• Exercise: Below are the records. Retype exactly the lines between the lines holding "1428x674 pixels." and "Given: Click the 96µV²/Hz delta maximum value", inclusive.

• Records for processing:

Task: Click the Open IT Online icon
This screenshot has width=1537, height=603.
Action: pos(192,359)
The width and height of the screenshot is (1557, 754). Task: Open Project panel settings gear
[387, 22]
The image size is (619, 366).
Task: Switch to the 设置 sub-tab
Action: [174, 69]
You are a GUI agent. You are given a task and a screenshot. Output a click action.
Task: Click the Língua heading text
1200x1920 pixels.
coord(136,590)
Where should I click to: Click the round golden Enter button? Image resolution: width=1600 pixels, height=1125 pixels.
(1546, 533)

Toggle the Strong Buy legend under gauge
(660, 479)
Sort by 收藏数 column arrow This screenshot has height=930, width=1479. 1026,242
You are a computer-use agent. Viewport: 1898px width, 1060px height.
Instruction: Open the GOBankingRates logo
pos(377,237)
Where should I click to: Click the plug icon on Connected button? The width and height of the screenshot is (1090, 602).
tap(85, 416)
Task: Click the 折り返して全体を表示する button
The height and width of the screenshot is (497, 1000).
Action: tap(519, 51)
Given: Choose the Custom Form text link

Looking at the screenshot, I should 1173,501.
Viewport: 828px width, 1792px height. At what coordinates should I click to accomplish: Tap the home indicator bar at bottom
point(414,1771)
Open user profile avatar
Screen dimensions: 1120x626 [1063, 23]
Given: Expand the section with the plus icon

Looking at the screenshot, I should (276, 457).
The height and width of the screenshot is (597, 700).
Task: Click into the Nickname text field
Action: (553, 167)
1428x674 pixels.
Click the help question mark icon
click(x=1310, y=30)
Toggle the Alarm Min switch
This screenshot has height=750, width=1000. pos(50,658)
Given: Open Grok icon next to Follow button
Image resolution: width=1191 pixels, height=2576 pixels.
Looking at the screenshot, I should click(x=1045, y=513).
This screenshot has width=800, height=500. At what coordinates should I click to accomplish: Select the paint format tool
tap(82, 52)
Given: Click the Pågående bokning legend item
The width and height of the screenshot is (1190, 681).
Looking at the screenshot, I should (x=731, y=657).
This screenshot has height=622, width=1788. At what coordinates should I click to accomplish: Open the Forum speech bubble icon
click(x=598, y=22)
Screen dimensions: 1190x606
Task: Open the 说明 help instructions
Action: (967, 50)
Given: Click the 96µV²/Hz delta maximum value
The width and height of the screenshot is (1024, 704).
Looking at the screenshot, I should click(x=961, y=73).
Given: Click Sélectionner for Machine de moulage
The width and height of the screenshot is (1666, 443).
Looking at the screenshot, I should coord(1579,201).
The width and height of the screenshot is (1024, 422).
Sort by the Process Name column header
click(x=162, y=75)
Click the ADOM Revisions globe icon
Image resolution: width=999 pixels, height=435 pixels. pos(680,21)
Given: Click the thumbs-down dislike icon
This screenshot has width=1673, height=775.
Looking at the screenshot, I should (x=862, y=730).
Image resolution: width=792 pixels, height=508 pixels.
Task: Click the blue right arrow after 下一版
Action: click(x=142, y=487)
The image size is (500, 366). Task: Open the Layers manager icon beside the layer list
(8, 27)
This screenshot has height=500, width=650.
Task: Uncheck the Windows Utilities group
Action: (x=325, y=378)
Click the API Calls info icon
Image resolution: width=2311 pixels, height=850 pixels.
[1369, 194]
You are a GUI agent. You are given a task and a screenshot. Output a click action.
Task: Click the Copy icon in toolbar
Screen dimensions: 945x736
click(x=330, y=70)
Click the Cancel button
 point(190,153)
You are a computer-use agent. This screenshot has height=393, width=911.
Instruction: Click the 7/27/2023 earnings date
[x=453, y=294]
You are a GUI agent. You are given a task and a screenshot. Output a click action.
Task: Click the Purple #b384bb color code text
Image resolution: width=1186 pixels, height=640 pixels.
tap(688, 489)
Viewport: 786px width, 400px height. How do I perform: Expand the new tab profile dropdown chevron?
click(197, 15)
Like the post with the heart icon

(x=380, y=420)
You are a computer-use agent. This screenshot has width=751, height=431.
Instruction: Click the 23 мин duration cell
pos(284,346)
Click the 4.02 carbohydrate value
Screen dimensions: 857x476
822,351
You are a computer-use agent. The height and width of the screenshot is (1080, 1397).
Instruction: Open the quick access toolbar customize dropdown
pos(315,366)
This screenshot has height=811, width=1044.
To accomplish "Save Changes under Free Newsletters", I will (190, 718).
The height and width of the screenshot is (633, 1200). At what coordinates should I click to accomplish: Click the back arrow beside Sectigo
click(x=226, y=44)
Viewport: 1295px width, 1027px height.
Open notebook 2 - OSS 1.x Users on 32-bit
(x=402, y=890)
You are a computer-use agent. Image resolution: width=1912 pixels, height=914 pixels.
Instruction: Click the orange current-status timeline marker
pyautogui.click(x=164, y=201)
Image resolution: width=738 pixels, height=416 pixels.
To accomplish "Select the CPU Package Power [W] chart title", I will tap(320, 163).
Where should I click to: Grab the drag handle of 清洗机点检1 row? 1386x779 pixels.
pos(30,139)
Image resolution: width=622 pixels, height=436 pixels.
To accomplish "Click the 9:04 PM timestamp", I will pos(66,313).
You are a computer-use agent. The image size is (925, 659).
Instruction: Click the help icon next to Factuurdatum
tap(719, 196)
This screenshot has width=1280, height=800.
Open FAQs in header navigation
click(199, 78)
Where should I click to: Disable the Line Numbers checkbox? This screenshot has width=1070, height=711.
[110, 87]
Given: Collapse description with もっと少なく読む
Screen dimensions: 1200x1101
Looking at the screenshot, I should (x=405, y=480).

• Exercise output:
1428x674 pixels.
Click the help question mark icon
click(x=1310, y=30)
Toggle the Alarm Min switch
This screenshot has height=750, width=1000. pos(50,658)
Given: Open Grok icon next to Follow button
Image resolution: width=1191 pixels, height=2576 pixels.
Looking at the screenshot, I should click(x=1045, y=513).
This screenshot has width=800, height=500. At what coordinates should I click to accomplish: Select the paint format tool
tap(82, 52)
Given: Click the Pågående bokning legend item
The width and height of the screenshot is (1190, 681).
Looking at the screenshot, I should (x=731, y=657).
This screenshot has height=622, width=1788. At what coordinates should I click to accomplish: Open the Forum speech bubble icon
click(x=598, y=22)
Screen dimensions: 1190x606
Task: Open the 说明 help instructions
Action: (967, 50)
Given: Click the 96µV²/Hz delta maximum value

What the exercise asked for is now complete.